顾乡春:“......”这人是不是脑子坏了?
那人从拐角中出来,顾乡春这才看清他的全身。
他白衣在身,腰间画着八卦阵图,是个道士。
只是这道士想必是个营养不良的,眼底青黑自不必说,浑身干瘦的跟个山上的柴火别无二致。
这山上伙食也真够差的,硬是能把人喂成这样。
顾乡春心下想到,眼神却早已在他身上逡巡了好几圈。
就这一会功夫,小道士已经走在跟前,凑着个脑袋开口问道:“在下是隔壁山头的水清道士,公子,您,贵姓?”
还未等顾乡春回应,小道士率先说道:“呀,姓顾!”
接着又道:“顾公子,你右耳耳饰何处来的,倒是好看!”
水清道士审美确实不错,顾乡春的耳饰是由湖绿色宝石和银钩做成,看上去便是价值不菲。
顾乡春有些不太想理他,摆了摆手应付道:“我不算卦。”
“顾兄,不算卦象没关系啊,我会看面相。”
呵,这人是个自来熟,才几句话之间,就从方才的公子变成兄弟,可真有他的。
顾乡春瞥了一眼,不想多做纠缠,可哪曾想这道士居然直接挡在他前面。
“你,”小道士清了清嗓子,把手架起捏指,却是语出惊人。
“你快死了。”
顾乡春眼角直抽:“放你的屁!”
老子刚从坟里爬出来你就咒我,你是缺心眼,还是净拿话噎人?
小道士还是笑着的:“诶,别急嘛,我算中你命中有贵人,可想知道?”
“不想。”
道士本就要脱口而出贵人名字,哪知道他竟说不想,欲脱出口的话,又给咽了回去:“也罢也罢,你与他有缘,自会相见。”
顾乡春有些忍无可忍:“有人说过,你很烦人么?”
道士没说话,顾乡春又盯着他良久,转头道:“我看你身子枯瘦,面色憔悴,不给你自己算算?”
道士尴尬一笑,耸肩解释道:“我天生身体不好,能活多久就活多久,也不做奢求,再者——”
“再者,我也给自己算过,劫数未到急也没用。

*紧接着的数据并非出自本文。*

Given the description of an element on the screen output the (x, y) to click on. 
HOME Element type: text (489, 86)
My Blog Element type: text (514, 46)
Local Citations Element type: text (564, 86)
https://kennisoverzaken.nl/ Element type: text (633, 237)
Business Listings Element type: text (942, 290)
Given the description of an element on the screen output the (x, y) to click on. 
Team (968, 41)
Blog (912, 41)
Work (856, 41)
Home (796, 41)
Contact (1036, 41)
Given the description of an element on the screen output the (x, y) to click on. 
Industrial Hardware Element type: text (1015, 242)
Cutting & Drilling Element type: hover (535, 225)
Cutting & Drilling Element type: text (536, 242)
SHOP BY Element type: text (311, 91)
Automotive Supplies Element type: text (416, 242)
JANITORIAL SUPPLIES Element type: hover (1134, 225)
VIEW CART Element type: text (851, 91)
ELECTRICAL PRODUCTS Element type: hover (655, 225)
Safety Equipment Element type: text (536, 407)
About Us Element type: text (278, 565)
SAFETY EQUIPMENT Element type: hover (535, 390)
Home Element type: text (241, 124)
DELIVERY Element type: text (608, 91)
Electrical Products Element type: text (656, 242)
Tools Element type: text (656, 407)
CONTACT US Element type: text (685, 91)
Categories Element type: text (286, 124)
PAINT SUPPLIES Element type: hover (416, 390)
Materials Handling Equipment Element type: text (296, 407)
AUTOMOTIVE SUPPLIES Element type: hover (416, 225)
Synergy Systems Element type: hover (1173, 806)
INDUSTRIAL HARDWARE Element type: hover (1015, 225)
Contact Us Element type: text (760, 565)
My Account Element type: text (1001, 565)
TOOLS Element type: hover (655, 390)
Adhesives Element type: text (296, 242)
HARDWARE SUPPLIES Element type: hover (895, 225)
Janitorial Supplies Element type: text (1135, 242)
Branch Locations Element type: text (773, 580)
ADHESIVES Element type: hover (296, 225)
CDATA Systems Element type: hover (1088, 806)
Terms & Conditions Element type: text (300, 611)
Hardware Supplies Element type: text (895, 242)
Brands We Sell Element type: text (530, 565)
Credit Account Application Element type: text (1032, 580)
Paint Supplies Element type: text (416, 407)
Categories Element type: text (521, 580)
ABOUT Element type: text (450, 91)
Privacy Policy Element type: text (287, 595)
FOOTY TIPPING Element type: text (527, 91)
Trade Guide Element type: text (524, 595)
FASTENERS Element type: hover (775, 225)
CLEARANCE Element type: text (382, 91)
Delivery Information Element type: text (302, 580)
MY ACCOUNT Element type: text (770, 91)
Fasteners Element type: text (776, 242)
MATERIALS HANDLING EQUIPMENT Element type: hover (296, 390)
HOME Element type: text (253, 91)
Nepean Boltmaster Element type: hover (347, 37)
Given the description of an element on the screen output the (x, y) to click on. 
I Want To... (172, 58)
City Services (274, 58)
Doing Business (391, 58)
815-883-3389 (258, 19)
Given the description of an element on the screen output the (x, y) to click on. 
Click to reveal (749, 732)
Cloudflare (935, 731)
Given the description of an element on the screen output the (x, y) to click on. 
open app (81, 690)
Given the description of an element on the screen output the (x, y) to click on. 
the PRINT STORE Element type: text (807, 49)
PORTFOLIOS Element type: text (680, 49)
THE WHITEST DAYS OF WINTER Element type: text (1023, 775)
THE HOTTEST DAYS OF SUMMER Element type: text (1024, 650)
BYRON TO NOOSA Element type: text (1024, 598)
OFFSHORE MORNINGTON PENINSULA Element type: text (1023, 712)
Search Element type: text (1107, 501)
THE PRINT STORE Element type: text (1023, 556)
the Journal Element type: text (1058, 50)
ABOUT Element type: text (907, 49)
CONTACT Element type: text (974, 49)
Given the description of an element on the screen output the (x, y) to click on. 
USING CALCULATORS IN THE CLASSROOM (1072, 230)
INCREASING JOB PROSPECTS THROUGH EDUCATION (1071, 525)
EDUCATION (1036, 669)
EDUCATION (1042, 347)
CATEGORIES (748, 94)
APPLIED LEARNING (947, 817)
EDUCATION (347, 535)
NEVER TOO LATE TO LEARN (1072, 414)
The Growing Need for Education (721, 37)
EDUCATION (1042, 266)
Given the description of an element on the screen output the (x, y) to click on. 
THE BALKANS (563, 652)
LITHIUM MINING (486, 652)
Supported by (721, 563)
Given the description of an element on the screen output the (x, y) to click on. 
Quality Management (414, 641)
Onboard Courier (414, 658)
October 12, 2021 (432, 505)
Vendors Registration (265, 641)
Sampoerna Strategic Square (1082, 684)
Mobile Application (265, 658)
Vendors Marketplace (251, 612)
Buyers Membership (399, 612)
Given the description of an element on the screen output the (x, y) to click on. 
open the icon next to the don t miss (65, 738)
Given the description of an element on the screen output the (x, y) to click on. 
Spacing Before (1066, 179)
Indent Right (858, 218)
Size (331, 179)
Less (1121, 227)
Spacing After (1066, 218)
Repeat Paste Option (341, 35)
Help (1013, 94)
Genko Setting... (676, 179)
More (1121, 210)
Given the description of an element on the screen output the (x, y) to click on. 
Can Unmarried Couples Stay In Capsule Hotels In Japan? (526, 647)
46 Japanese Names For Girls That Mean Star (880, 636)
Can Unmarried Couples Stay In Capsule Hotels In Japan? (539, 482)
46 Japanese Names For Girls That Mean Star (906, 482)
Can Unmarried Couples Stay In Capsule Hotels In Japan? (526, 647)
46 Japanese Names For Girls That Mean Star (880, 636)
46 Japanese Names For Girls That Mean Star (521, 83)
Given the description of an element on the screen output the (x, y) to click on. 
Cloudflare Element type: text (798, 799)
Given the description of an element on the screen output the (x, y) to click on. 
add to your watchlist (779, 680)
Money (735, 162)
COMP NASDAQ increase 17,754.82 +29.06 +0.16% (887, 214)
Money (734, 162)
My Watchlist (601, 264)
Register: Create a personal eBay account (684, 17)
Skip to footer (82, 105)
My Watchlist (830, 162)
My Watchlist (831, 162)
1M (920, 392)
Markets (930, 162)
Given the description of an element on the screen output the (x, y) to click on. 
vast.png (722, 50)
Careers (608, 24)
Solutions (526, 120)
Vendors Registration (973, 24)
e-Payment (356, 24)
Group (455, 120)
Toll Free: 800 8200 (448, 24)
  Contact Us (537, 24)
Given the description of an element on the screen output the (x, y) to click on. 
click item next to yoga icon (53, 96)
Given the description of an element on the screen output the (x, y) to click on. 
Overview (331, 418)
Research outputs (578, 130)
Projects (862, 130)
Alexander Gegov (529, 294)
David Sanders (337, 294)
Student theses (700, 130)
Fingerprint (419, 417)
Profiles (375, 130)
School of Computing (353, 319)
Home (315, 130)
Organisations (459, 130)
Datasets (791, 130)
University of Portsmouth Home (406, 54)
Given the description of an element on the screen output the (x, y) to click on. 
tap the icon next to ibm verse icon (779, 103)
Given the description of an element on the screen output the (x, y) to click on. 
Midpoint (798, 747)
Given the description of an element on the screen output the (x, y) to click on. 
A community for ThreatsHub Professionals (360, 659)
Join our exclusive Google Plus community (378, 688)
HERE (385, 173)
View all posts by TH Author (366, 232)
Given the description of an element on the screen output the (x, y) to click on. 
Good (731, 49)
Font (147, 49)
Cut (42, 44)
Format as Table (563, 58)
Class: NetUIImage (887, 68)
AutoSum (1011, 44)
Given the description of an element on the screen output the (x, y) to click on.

”
顾乡春默了片刻,反倒是看着道士,片刻后收回视线,不知在想什么。
许是气氛有一瞬间的凝固,显得尴尬不少,道士走在前方,手指着几十米处的馄饨铺:“顾兄,我请客!”
“不了,我有——”
钱字还未出口,他摸着荷包的手登时一抖,紧接着肚子便就叫了起来。
是了,有钱还是上辈子的事情,而且几百年没吃东西了。
“哈哈哈,顾兄!”道士大笑,顺手拉起顾乡春的手,把两枚铜钱塞到他手里,“顾兄,我与你一见如故,一见倾心,倾盖如故,这点钱不算什么!”
......不是这么用的啊喂!
顾乡春见着手上的两枚铜钱,有些恍然。
顾乡春一面觉得这道士脑子有坑,一面心头微暖。
“得,以后定数相还。”
馄饨铺不算很大,停在对面的一个小坡上,也算得上是位置极佳,这馄饨铺边上立着个杆子,上面写着“天下第一鲜”。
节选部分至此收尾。